What To Look For When Picking Stocks For Your Securities Portfolio
Instead of just relying on your gut feeling, you might want to consider having a check list. As an example, here are 20 parameters to consider when picking stocks for a long-only security portfolio. You can setup the numbers in Excel and compare the companies that you are interested in. In case you have stake holders or shareholders, it is important to be able numerical reasoning for your positions.
Note that the available figures are usually dated and the equity price action tends to be fueled by change (all information is priced in).
Revenue growth: Consistent and sustainable revenue growth is a positive indicator of a company’s financial health and potential for future earnings growth.
Earnings growth: Earnings growth is a key metric to evaluate a company’s profitability and future earnings potential.
Profit margins: Profit margins can indicate a company’s ability to generate profits and manage costs.
Return on Equity (ROE): ROE measures how efficiently a company is using shareholder equity to generate profits.
Debt-to-Equity (D/E) ratio: The D/E ratio measures a company’s financial leverage and ability to manage debt.
Price-to-Earnings (P/E) ratio: The P/E ratio is a common metric used to evaluate a company’s valuation.
Price-to-Sales (P/S) ratio: The P/S ratio can provide insight into how the market values a company’s revenue.
Price-to-Book (P/B) ratio: The P/B ratio measures the market value of a company’s equity relative to its book value.
Dividend yield: Dividend yield can be an important metric for income investors looking for stocks that pay regular dividends.
Dividend payout ratio: The dividend payout ratio measures the percentage of earnings that a company pays out in dividends.
Free cash flow (FCF): FCF measures the cash generated by a company’s operations after accounting for capital expenditures.

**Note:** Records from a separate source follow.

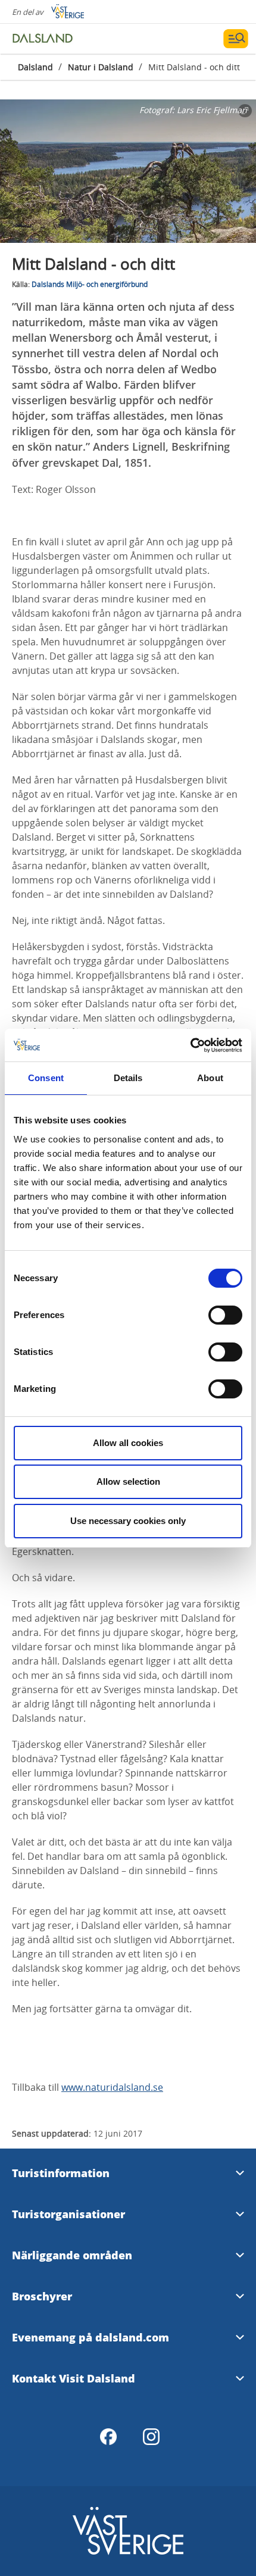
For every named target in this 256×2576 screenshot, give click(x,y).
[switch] (225, 1315)
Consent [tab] (46, 1078)
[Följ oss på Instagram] (151, 2436)
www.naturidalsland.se (112, 2087)
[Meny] (236, 39)
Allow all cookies (128, 1443)
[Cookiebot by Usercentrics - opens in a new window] (190, 1045)
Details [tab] (128, 1078)
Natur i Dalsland (100, 67)
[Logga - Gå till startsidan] (53, 38)
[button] (128, 171)
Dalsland (35, 67)
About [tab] (210, 1078)
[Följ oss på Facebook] (108, 2436)
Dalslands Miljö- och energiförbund (90, 284)
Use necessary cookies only (128, 1521)
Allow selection (128, 1481)
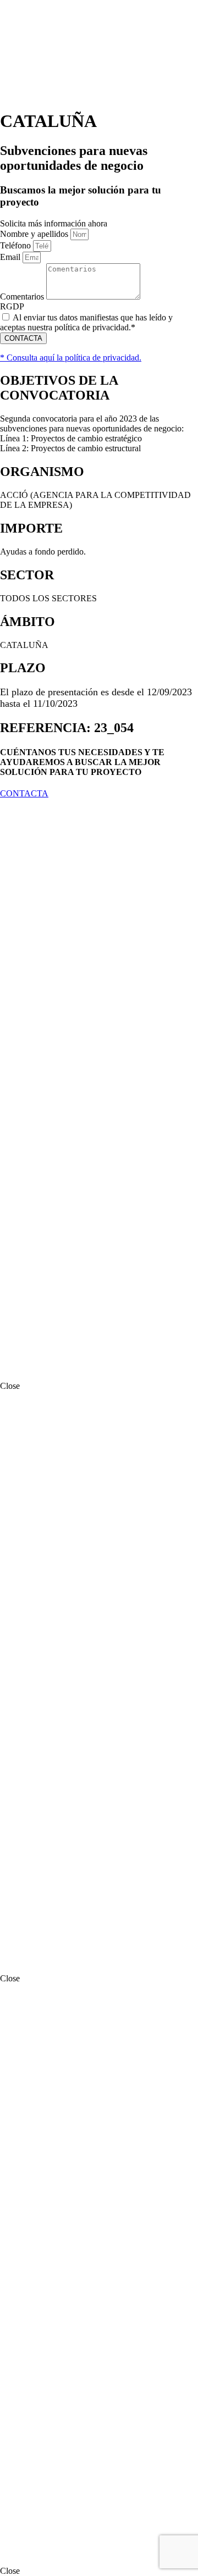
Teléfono (16, 245)
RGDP (12, 306)
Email (11, 257)
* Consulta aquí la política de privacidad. (70, 357)
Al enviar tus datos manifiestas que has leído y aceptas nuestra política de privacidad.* (86, 322)
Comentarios (23, 296)
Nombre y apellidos (35, 234)
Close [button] (10, 1386)
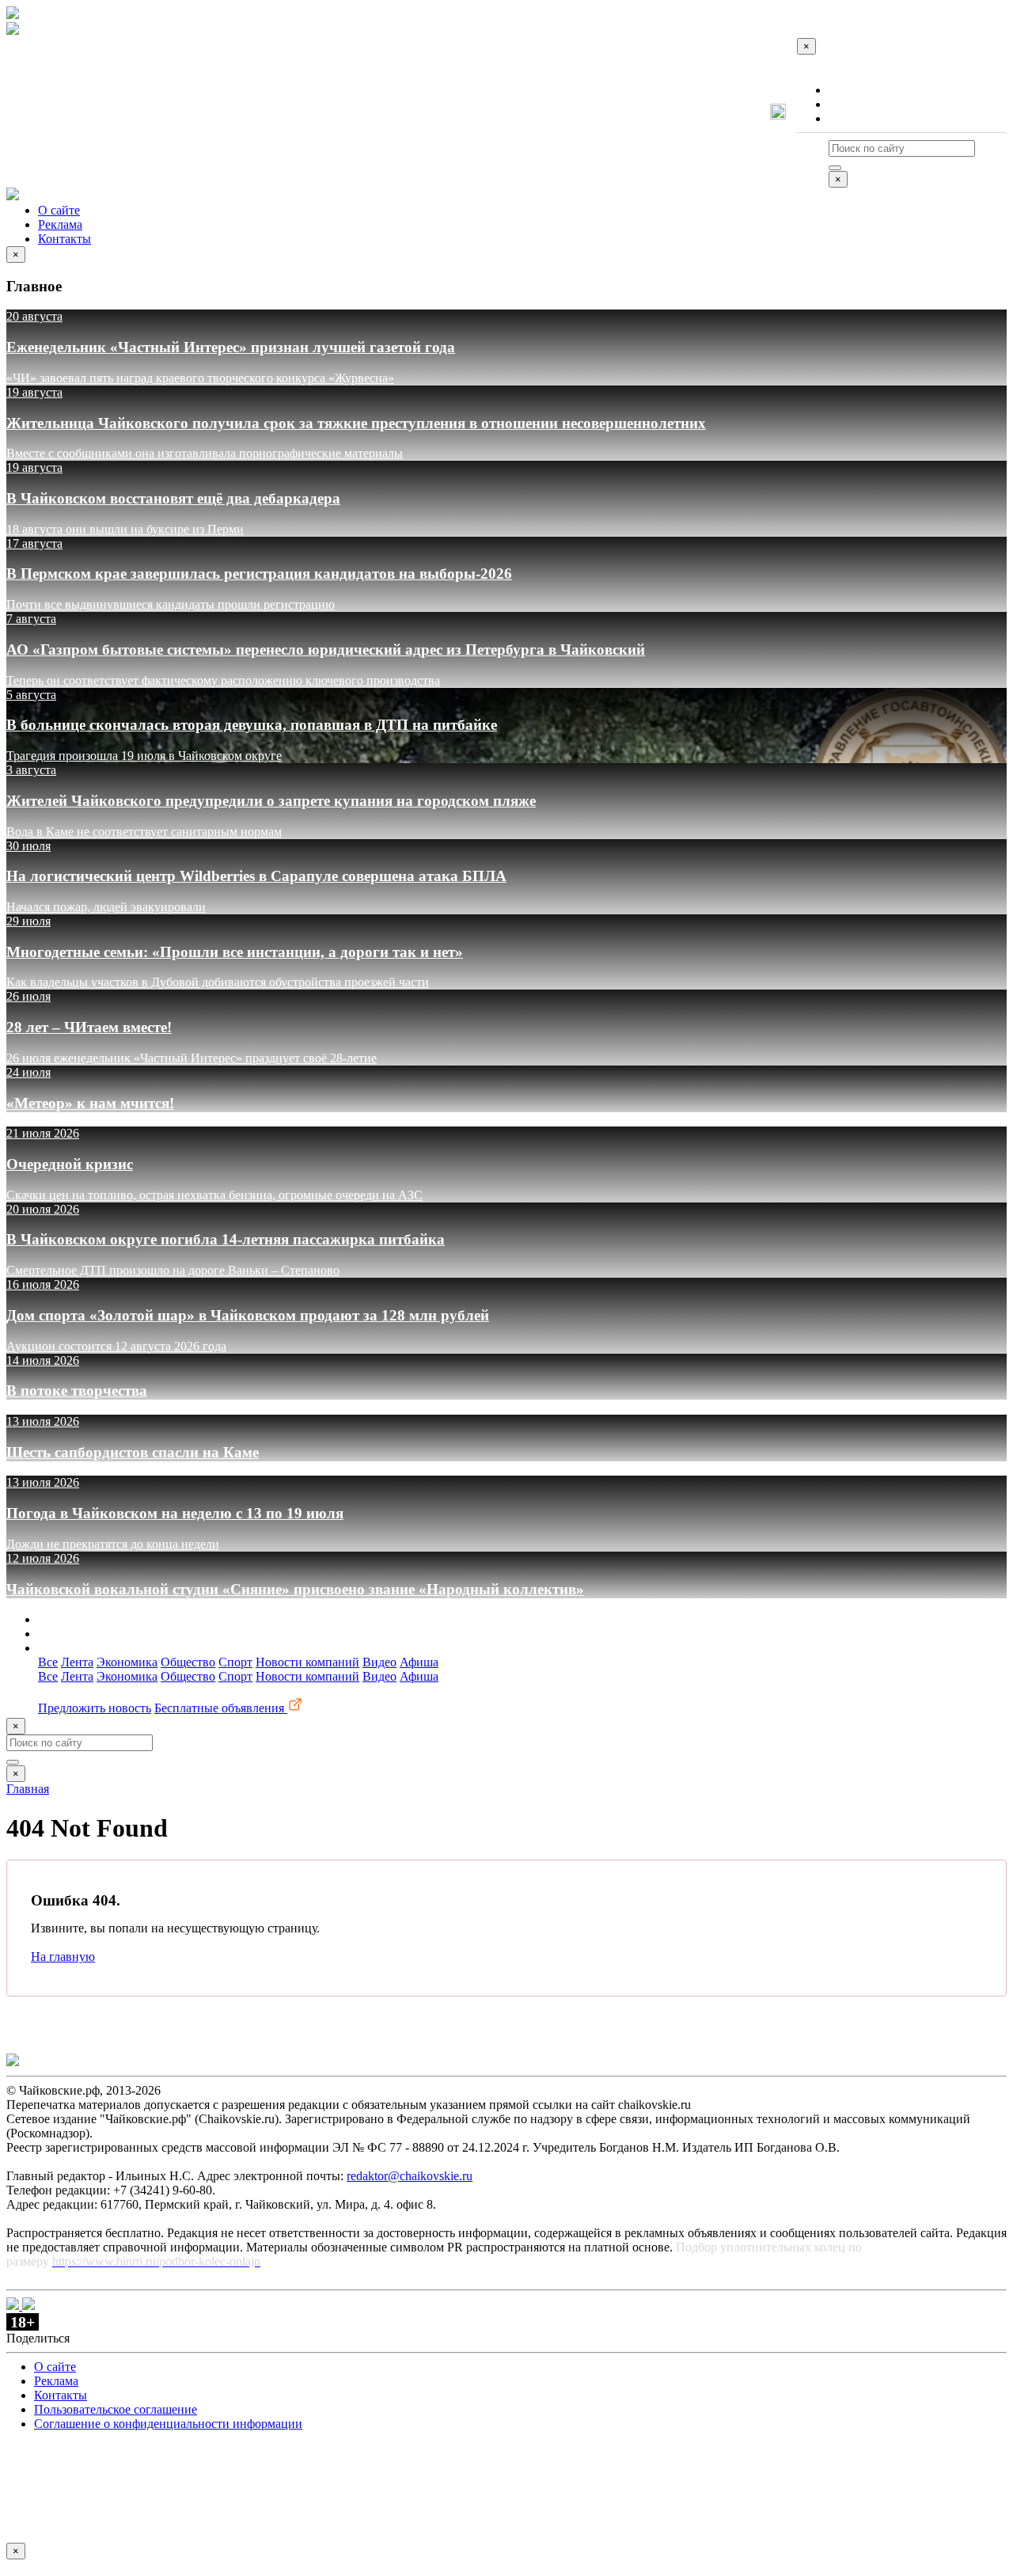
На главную (63, 1956)
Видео (379, 1662)
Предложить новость (94, 1708)
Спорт (235, 1662)
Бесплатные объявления (220, 1708)
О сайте (850, 90)
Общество (188, 1662)
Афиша (419, 1662)
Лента (77, 1662)
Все (48, 1662)
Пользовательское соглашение (115, 2409)
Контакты (855, 118)
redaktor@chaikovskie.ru (409, 2176)
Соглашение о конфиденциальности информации (168, 2423)
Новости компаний (307, 1662)
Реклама (851, 104)
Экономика (127, 1662)
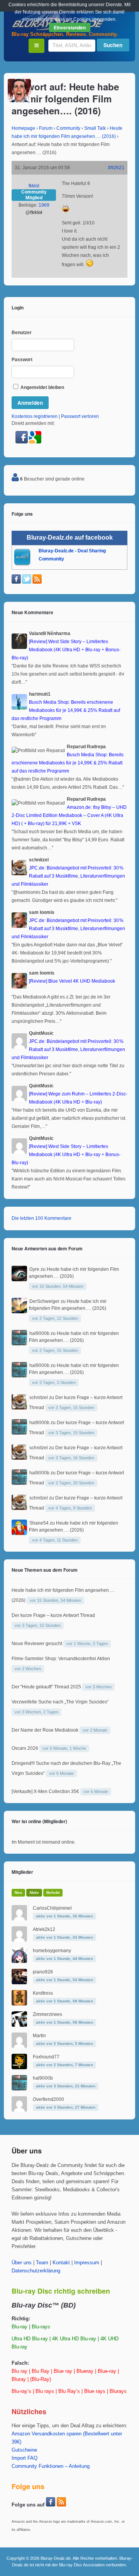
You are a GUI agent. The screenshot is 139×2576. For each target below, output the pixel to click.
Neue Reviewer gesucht (37, 1643)
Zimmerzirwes (47, 2014)
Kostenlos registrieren (35, 416)
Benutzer (22, 332)
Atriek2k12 (44, 1929)
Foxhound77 (46, 2057)
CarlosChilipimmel (52, 1908)
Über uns (22, 2262)
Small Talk (95, 128)
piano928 (43, 1972)
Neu (18, 1892)
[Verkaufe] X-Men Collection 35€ (45, 1791)
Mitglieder (22, 1871)
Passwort (22, 359)
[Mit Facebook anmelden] (22, 442)
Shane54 (39, 1523)
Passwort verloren (80, 416)
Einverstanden (70, 27)
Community (68, 128)
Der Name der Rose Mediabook (45, 1730)
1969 (44, 205)
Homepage (23, 128)
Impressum (86, 2262)
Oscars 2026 (25, 1748)
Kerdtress (43, 1993)
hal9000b (39, 1333)
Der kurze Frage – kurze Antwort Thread (53, 1615)
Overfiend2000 (48, 2099)
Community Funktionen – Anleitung (51, 2466)
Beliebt (52, 1892)
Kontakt (61, 2262)
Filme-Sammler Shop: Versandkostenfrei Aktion (61, 1658)
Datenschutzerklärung (36, 2271)
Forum (46, 128)
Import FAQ (24, 2458)
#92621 (116, 167)
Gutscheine (24, 2450)
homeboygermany (52, 1950)
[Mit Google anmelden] (35, 442)
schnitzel (38, 1397)
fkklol (34, 185)
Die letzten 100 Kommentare (41, 1218)
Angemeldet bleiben (41, 387)
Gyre (34, 1269)
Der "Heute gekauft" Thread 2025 (46, 1687)
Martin (39, 2035)
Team (42, 2262)
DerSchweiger (44, 1301)
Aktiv (34, 1892)
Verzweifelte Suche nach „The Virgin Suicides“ (60, 1702)
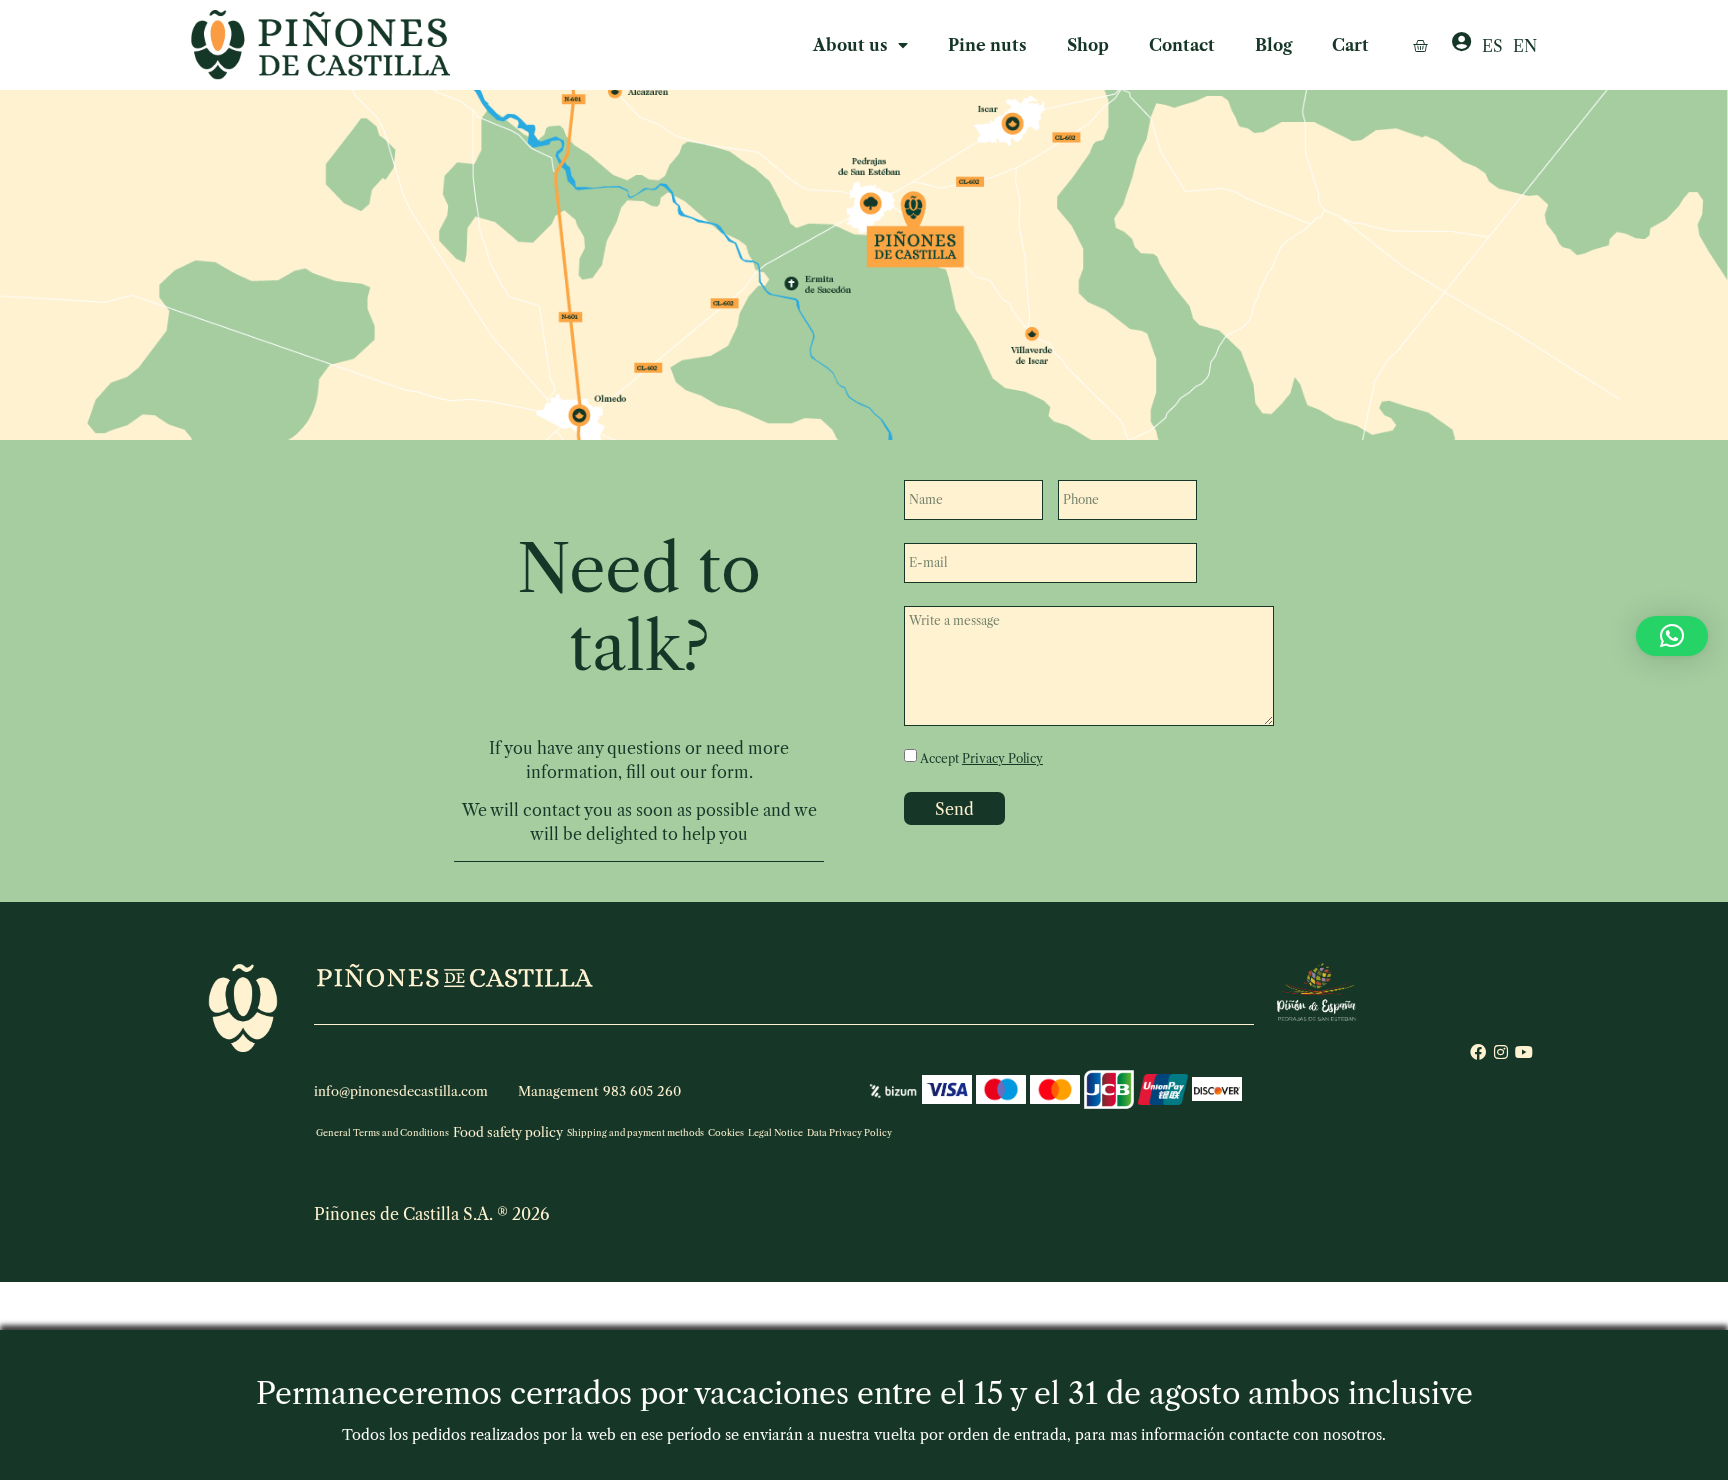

Market capitalization: Market capitalization can provide insight into a company’s size, liquidity, and potential for growth.
Industry and sector trends: Evaluating industry and sector trends can help investors identify companies that are well-positioned for growth.
Competitive advantage: A company’s competitive advantage can be a key indicator of its potential for long-term success.
Management team: The quality and experience of a company’s management team can be an important factor in its success.
Brand strength: Strong brands can provide a competitive advantage and help companies generate higher revenue and profits.
Corporate governance: Evaluating a company’s corporate governance practices can help investors identify potential risks and red flags.
ESG factors: Environmental, social, and governance (ESG) factors can provide insight into a company’s ethical and sustainable practices. (Even if this might not impact your investment decision, it may impact large institutions that are inclined to market trends to their clients).
Technological innovation: Companies that are investing in innovative technologies may have a competitive advantage and potential for growth.
Macro-economic factors: Evaluating macro-economic factors such as interest rates, inflation, and geopolitical risks can help investors identify potential risks and opportunities.
It’s important to note that no single parameter can provide a complete picture of a company’s financial health and potential for growth. But numbers are more convincing that words.